__SOURCE TEXT__
--- BEGIN ---

In chapter 3, you interacted with a SQLite database by using the sqlite3 package directly. This API can be rewritten using Knex. To run this example, first ensure that both the knex and sqlite3 packages are installed from npm:

npm install knex@~0.12.0 sqlite3@~3.1.0 --save

The next listing uses sqlite3 to implement a simple Article model. Save this file as db.js; you’ll use it in listing 8.7 to interact with the database.

Listing 8.6. Using Knex to connect and query sqlite3

Now Article entries can be added by using db.Article. The following listing can be used with the previous one to create articles and then print them. See ch08-databases/listing8_7/index.js for the full example.

Listing 8.7. Interacting with the Knex-powered API
db().then(() => {
  db.Article.create({
    title: 'my article',
    content: 'article content'
  }).then(() => {
    db.Article.all().then(articles => {
      console.log(articles);
      process.exit();
    });
  });
})
.catch(err => { throw err });

SQLite requires minimal configuration: you don’t need to boot up a server daemon or create databases from outside the application. SQLite writes everything into a single file. If you run the preceding code, you’ll find an articles.sqlite file in your current directory. Wiping a SQLite database is as simple as deleting this one file:

rm articles.sqlite

SQLite also has an in-memory mode, which avoids writing to disk entirely. This mode is commonly used to decrease the running time of automated tests. You can configure in-memory mode by using the special :memory: filename. Opening multiple connections to the :memory: file gives each connection its own private database:

const db = knex({
  client: 'sqlite3',
  connection: {
    filename: ':memory:'
  },
  useNullAsDefault: true
});

8.3.3. Swapping the database back end

Because you’re using Knex, it’s trivial to change listings 8.6 and 8.7 to use PostgreSQL over sqlite3. Knex needs the pg package installed to talk to the PostgreSQL server, which you’ll need to have installed and running. Install the pg package into the folder with listing 8.7 (ch08-databases/listing8_7 in the book’s code) and remember to create the appropriate database by using PostgreSQL’s createdb command-line utility:

npm install pg --save
createdb articles

The only code changes required to use this new database are in the Knex configuration; otherwise, the consumer API and usage are identical:

const db = knex({
  client: 'pg',
  connection: {
    database: 'articles'
  }
})

Note that in a real-world scenario, you’d also need to migrate any existing data.

8.3.4. Beware of leaky abstractions

Query builders can normalize SQL syntax, but can do little to normalize behavior. Some features are supported in only particular databases, and some databases may exhibit entirely different behavior given identical queries. For example, the following are two methods of defining a primary key when using Knex:

  • table.increments('id').primary();
  • table.integer('id').primary();

Both options work as expected in SQLite3, but the second option will cause an error in PostgreSQL when inserting a new record:

"null value in column "id" violates not-null constraint"

Values inserted into SQLite with a null primary key will be assigned an automatically incremented ID, regardless of whether the primary-key column was explicitly configured to autoincrement. PostgreSQL, on the other hand, requires autoincrement columns to be defined explicitly. Many such behavioral differences exist between databases, and some differences may be subtle without visible errors. Thorough testing needs to be applied if you do choose to transition to a different database.

8.4. MySQL vs. PostgreSQL

Both MySQL and PostgreSQL are mature and powerful databases, and for many projects, there will be minimal differences when selecting one over the other. Many distinctions, which won’t be significant until the project needs to scale, exist below or at the edge of the interface exposed to the application developer.

--- END ---

__INFORMATION SUPPLIED__
--- BEGIN ---

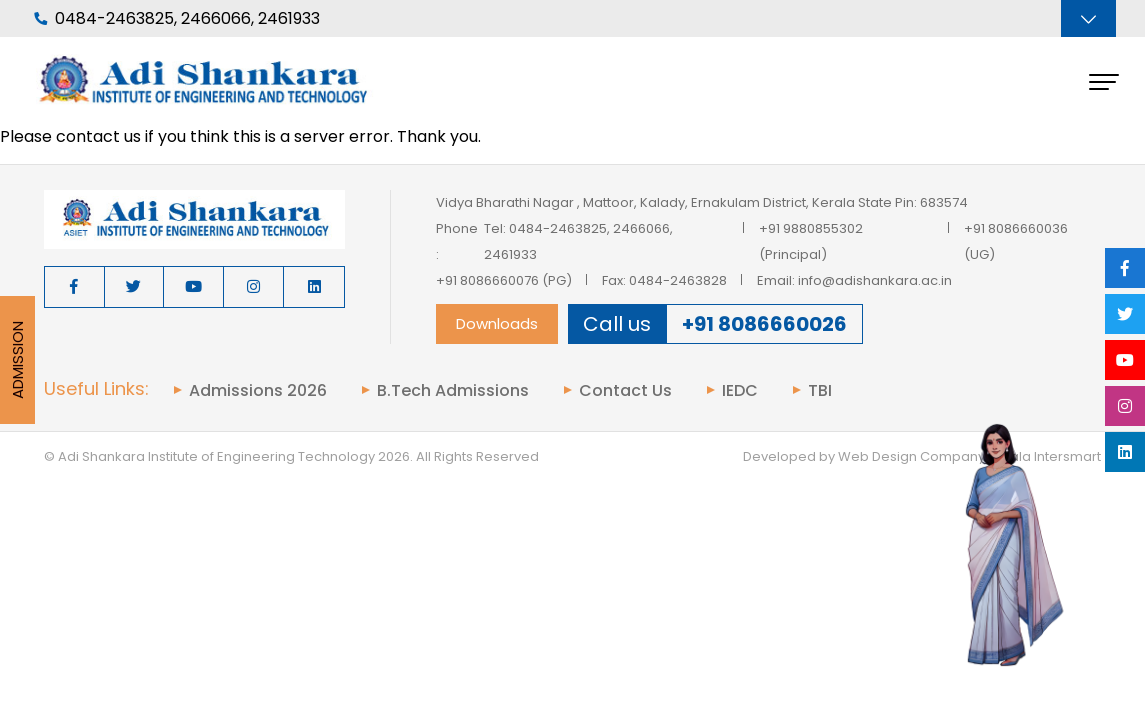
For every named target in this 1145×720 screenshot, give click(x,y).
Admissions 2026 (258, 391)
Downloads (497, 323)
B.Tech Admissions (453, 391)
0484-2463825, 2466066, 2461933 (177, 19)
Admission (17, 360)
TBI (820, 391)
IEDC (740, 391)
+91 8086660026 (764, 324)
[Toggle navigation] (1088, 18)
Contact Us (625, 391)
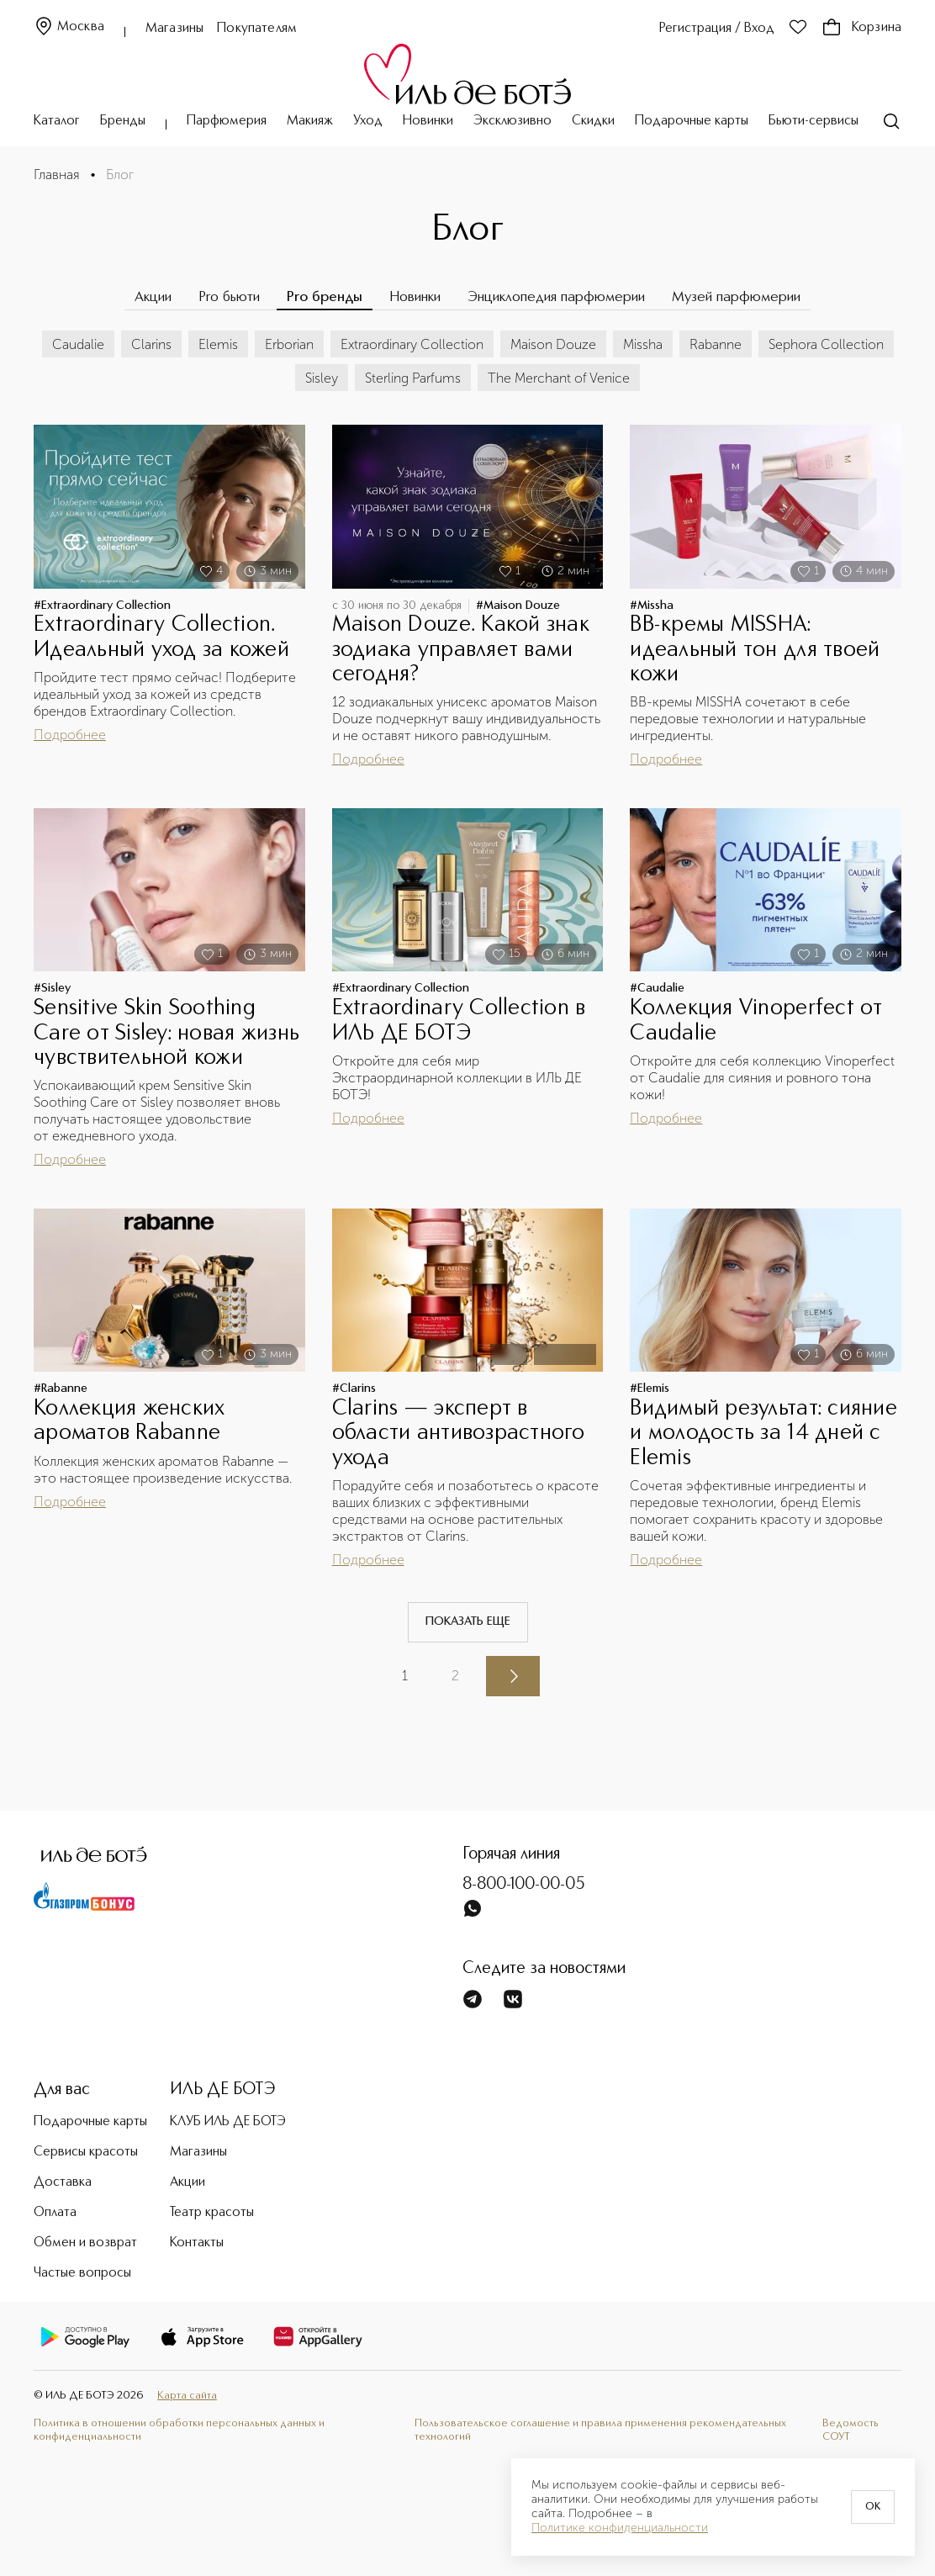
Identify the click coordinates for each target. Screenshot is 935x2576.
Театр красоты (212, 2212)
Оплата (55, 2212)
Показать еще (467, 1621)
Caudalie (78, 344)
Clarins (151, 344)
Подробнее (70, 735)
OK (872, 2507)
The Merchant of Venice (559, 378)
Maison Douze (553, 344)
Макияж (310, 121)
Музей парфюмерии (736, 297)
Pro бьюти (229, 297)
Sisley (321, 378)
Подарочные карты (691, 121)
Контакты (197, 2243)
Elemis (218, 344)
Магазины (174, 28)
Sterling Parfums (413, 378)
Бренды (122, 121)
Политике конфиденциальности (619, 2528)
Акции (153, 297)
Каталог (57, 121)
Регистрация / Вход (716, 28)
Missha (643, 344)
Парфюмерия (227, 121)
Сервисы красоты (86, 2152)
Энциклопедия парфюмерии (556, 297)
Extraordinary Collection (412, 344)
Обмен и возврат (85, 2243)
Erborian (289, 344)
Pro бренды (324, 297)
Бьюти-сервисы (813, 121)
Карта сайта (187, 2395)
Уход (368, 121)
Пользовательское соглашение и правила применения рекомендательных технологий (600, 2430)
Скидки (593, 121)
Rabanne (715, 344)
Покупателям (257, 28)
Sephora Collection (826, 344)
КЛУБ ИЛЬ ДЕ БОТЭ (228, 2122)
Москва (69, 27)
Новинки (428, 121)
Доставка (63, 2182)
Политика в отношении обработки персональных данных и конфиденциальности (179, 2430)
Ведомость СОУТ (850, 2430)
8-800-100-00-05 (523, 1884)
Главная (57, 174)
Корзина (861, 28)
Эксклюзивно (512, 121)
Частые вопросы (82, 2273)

--- END ---

__PROBLEM SET__
• 1. In the Knex database text, swap "MySQL" for "MariaDB" in the passage starting at "8.4. MySQL vs." and ending at "the application developer.", and write that passage out again.
• 2. Please write the next part of the Knex database text, picking up right after its last sentence.
The entries come from a separate source, unrelated to the Knex database text.

__ANSWERS GIVEN__
• 1.
8.4. MariaDB vs. PostgreSQL

Both MariaDB and PostgreSQL are mature and powerful databases, and for many projects, there will be minimal differences when selecting one over the other. Many distinctions, which won’t be significant until the project needs to scale, exist below or at the edge of the interface exposed to the application developer.

• 2.
An exhaustive comparison between relational databases is mostly beyond the scope of this book, as the topic is complicated. Some notable distinctions are listed here:

  • PostgreSQL supports more-expressive data types, including arrays, JSON, and user-defined types.
  • PostgreSQL has built-in full-text search.
  • PostgreSQL supports the full ANSI SQL:2008 standard.
  • PostgreSQL’s replication support isn’t as powerful or battle-tested as MySQL’s.
  • MySQL is older and has a bigger community. More compatible tools and resources are available for MySQL.
  • The MySQL community has more fragmentation through subtly different forks (for example, MariaDB and WebScaleSQL from Facebook, Google, Twitter, and so forth).
  • MySQL’s pluggable storage engine can make it more complicated to understand, administer, and tune. On the other hand, this can be seen as an opportunity for more fine-grained control over performance.

MySQL and PostgreSQL express different performance characteristics at scale, depending on the type of workload. The subtleties of your workload may not become obvious until the project matures.

Many online resources provide far more in-depth comparisons between relational databases:

Which relational database you initially choose is unlikely to be a significant factor in the success of your project, so don’t worry about this decision too much. You can migrate to another database later, but Postgres should be powerful enough to provide most of the features and scalability that you’ll ever need. But if you’re in a position to evaluate several databases, you should familiarize yourself with the idea of ACID guarantees.

8.5. ACID guarantees

ACID describes a set of desirable properties for database transactions: atomicity, consistency, isolation, and durability. The exact definitions of these terms can vary. As a general rule, the more strictly a system guarantees ACID properties, the greater the performance compromise. This ACID categorization is a common way for developers to quickly communicate the trade-offs of a particular solution, such as those found in NoSQL systems.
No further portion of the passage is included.